### About this task
Look through the data below, and copy each line that carries the word "Select".

### Task input
=== Section Start ===

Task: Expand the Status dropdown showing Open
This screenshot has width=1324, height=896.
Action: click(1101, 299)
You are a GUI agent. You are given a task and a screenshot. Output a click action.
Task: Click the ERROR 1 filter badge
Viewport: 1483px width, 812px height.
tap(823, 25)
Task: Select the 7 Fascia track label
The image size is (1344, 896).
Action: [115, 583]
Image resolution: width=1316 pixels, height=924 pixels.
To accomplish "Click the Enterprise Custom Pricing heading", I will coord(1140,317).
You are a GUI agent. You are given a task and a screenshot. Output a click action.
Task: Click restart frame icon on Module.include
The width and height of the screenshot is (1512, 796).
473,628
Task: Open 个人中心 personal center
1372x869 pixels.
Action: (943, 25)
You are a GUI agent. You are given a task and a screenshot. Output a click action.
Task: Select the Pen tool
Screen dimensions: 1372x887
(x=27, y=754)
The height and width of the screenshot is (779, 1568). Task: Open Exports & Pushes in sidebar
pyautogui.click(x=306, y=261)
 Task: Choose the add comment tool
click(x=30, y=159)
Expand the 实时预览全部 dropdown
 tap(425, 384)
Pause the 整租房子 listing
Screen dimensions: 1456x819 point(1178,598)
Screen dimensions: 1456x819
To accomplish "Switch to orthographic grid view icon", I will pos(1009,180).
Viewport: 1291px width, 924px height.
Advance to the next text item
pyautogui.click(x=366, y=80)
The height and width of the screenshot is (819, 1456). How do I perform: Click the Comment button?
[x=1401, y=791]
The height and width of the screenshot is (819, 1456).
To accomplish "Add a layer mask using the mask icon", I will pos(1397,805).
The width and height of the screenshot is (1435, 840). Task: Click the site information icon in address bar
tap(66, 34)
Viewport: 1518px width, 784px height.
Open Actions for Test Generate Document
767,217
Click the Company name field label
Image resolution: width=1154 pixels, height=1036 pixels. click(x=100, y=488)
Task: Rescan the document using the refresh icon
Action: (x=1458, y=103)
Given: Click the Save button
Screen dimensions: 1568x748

=== Section End ===

### Answer for this exercise
Task: Select the 7 Fascia track label
Task: Select the Pen tool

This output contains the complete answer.